Nick Postagulous
Monday, April 26, 2004
 
Beep Beep Beep Beep Beep Beep
Ay, Caramba, the beeping. Behind our office is a storage box. It's not right next to our office, because it's the police's secret bomb disposal unit. We get the honor of it's presence because our offices are not packed in like the other offices downtown. Heck, when you're driving out to the plant, you think you've gone rural for a while. Well, until you get to the 10 foot tall barb wire topped fence.

But, the bomb disposal unit, like you'd expect, has a security system. That security system is located on the other side of a wall in my office. There is a part of my wall that is covered with a big ugly wooden cover. Under the cover is a big ugly non-wooden server for the whole plant, and a fiber optic relay that makes the Alpha precinct (the Dead Astronaut High School Precinct) have even faster internet that we do. Yes, because the fiber optic doesn't stop here. My office is just a spot to boost the signal.

But in any case, it's another situation like I wrote about in Stuffo: The Bleepin' Beeping. I've already called Sgt. Carter and left a message. But, you know, this time the beeping isn't driving me crazy so much. It's not so horrible.

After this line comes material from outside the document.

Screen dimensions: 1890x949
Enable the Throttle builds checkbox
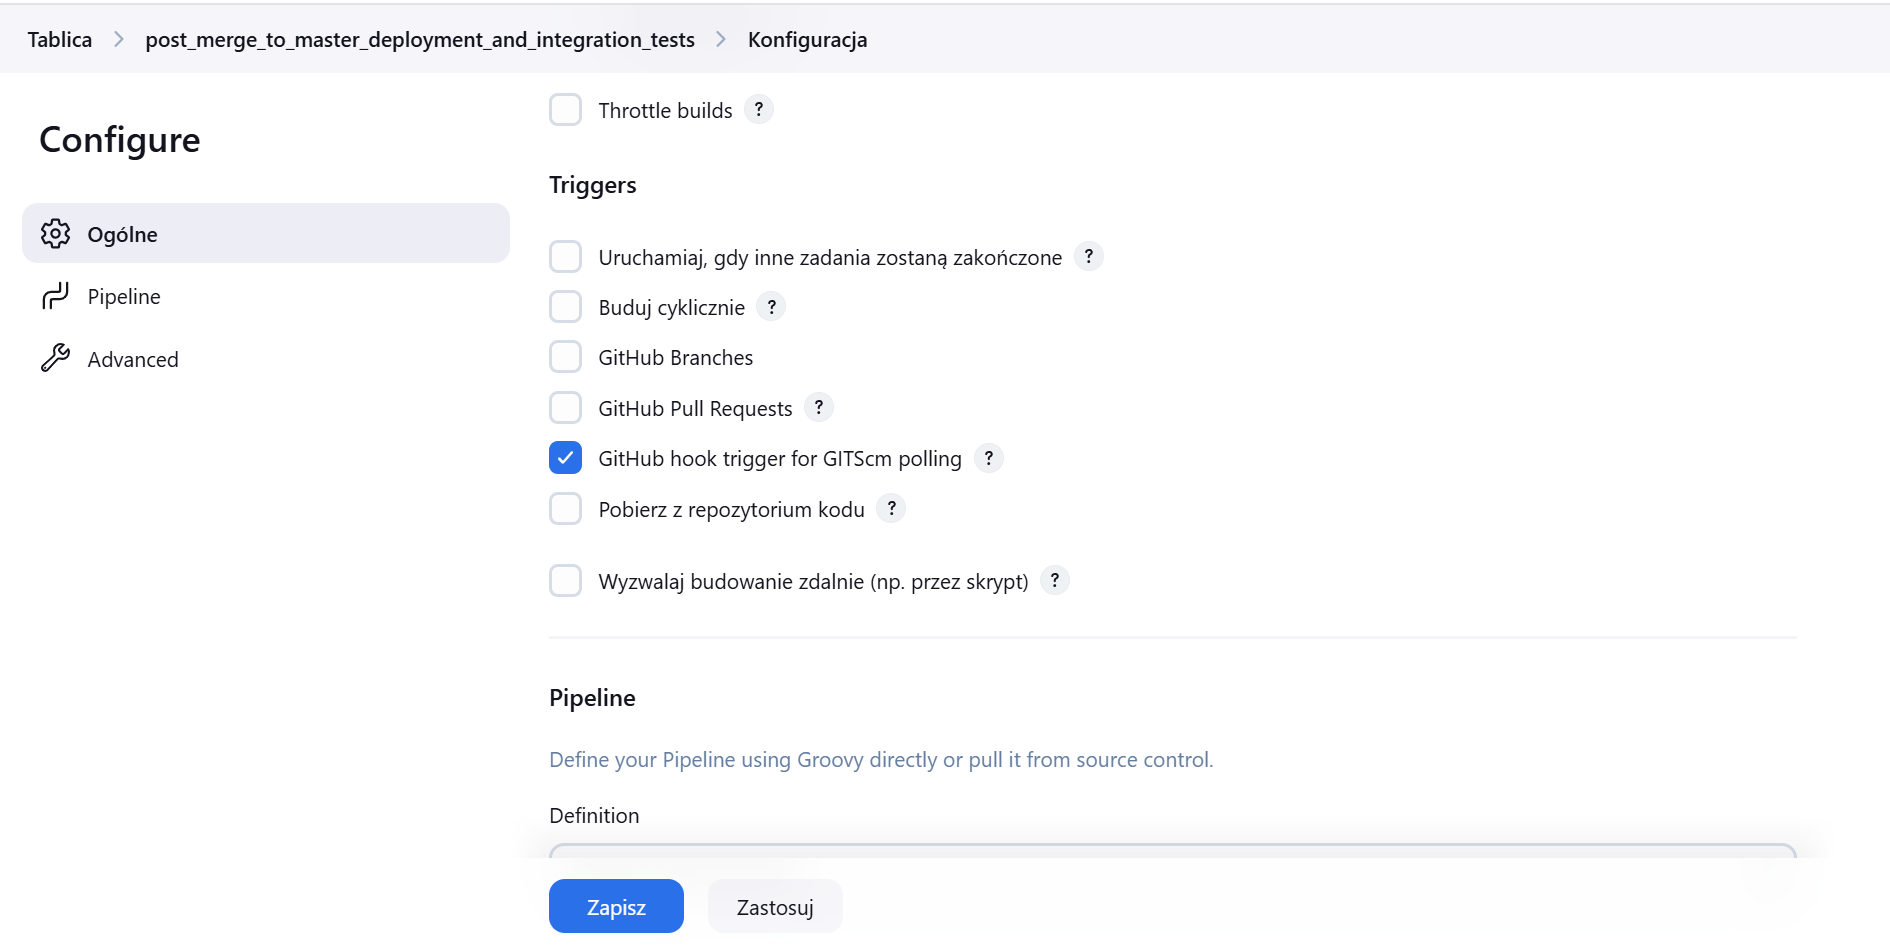[565, 109]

Well, it's pretty bad. Who am I kidding?

That's Right, It's Your Boot Day
Due to the nature of my work, in that I occasionally get to get out of the office and go tromp around, I get free boots from work. It's the only way they can require me to wear steel toe while I'm out. And actually, the Iron Age Pimp Boots I'm wearing right now are actually composite toe wellingtons. $140 of high tech understatement. Not really understated, but they don't look like tactical boots, and they're comfy too.

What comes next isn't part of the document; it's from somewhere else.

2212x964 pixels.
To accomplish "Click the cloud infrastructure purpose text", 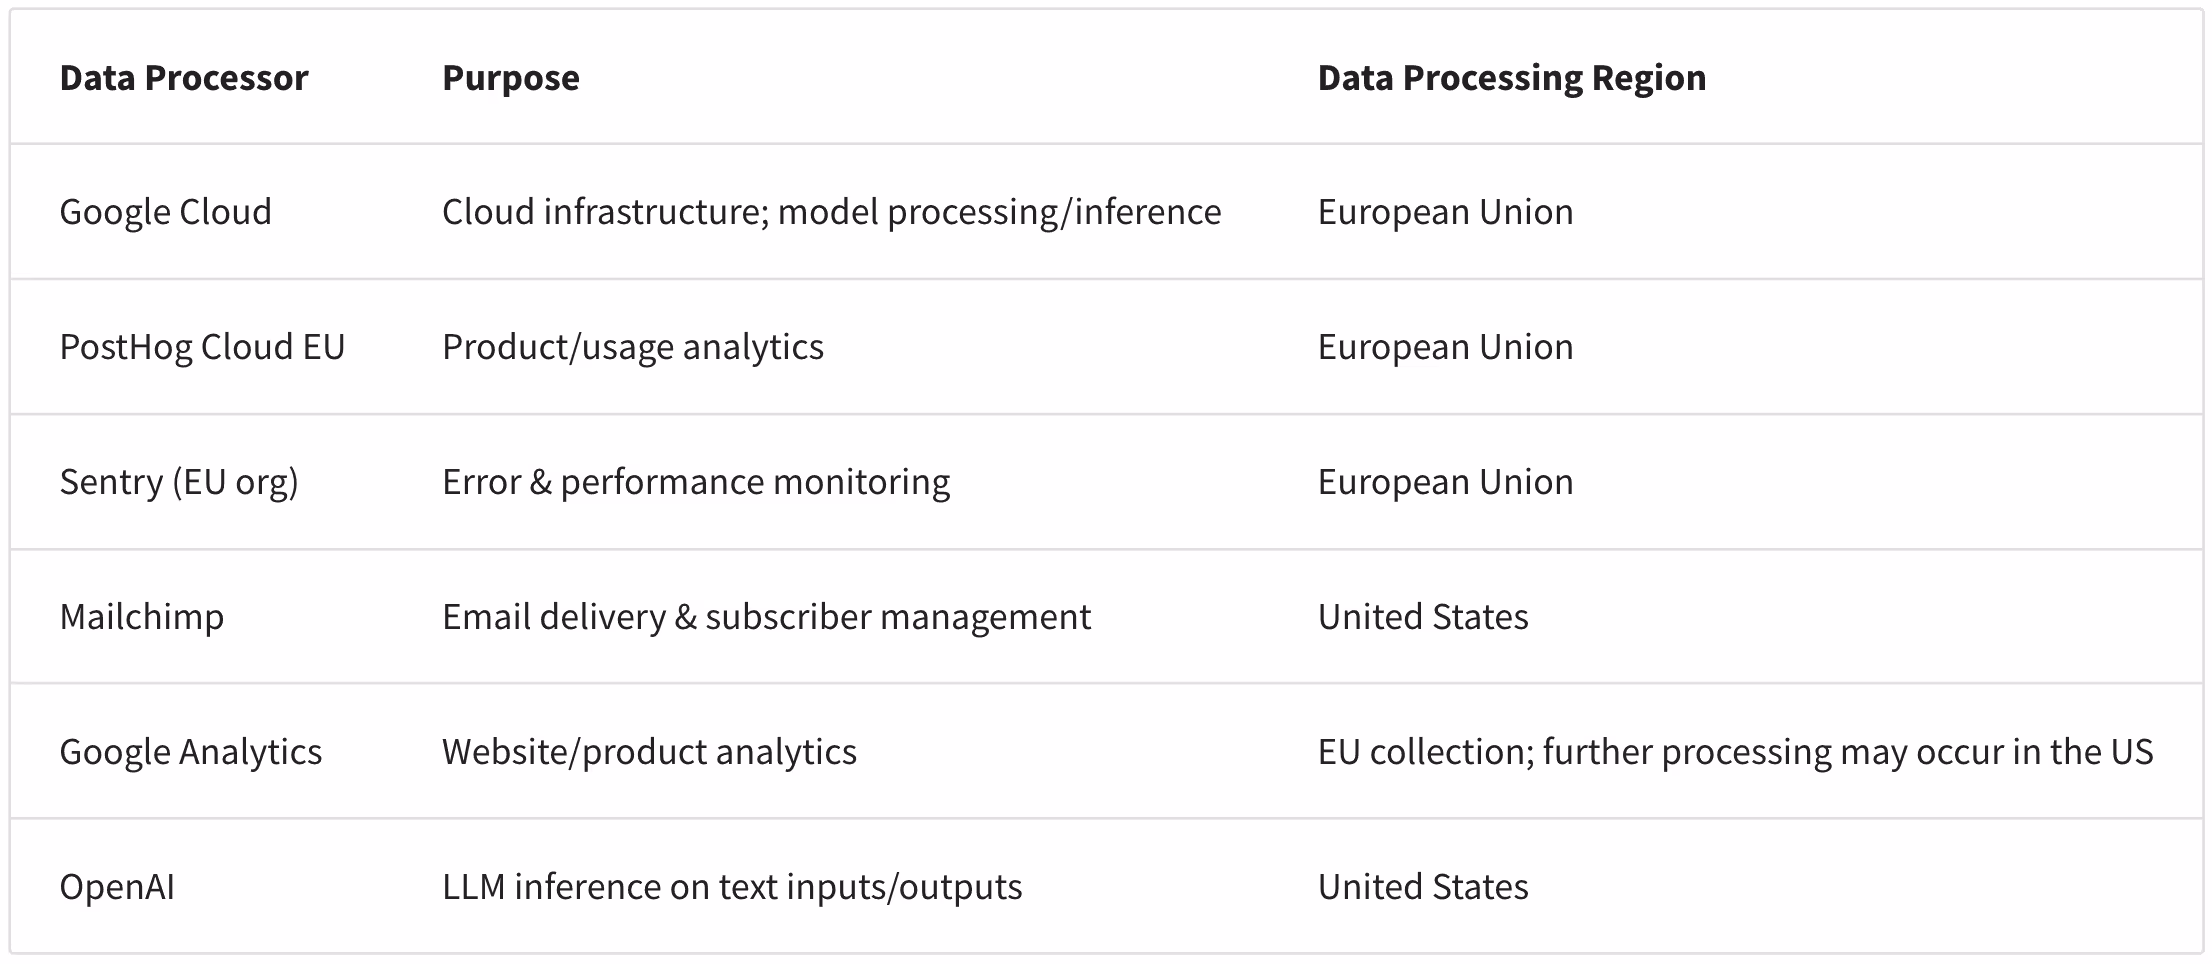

Well, it' is boot day again. I have worn last years extremely heavy boots exactly once. These Pimp Boots are from two years ago. Now, they do have some wellingtons again, but I've had the hokey locals here say they look like Western boots, which they don't. So, I might not get Wellingtons again. In fact, I might go for some that have the mesh sides, breathable, because these pimp boots sure aren't.

Maybe Referral Week
Before I get anyone all worked up, there is exactly zero data to back up that we think we might get a referral this week. Last batch of referrals came out on the 8th of April. That covered the end of July up to August 28, 2003. Our DTC date is September 9, 2003, so we're in the next batch. And they do monthly batches.

So, why do I think that they'll come early? Because of May Day. The day all communists rise up and say, "Yay, we're communists, which sucks, but we get the next week off!" And they do. So, I'm hoping that the kind hearted communists in charge of matching dossier to kiddie file will decide to do that before their long vacation. If they don't, then we're talking about probably sometime around May 12, which ironically would be completely inline with the Statistics Page.

And running the stats with out date, if we are totally average, our referral (aka, knowing who she is) should come May 16th, which it won't since that's a Sunday, which is different than last time I checked the stats since it was Saturday the 15th. And our travel would start the 2nd of July. Which would actually rock, because it looks like I might have to take some leave without pay, and having the July 4th holiday (which is on July 5th this year as far as days off go) would give me a spare 8 hrs.

Kill Bill 2
It was great. I laughed, I cried. I wondered "how long is this going to go on" when they had a totally black screen when Beatrix Kiddo was being buried alive.

Keep Your Phone Charged, Alison
Because, see, I put her cell phone as the first call that CCAI will make when they get our referral. Everyone at CCAI totally drops everything when referrals come in until ever family has been contacted. They will call Alison, and then they'll email pictures of Nina to us at my email address.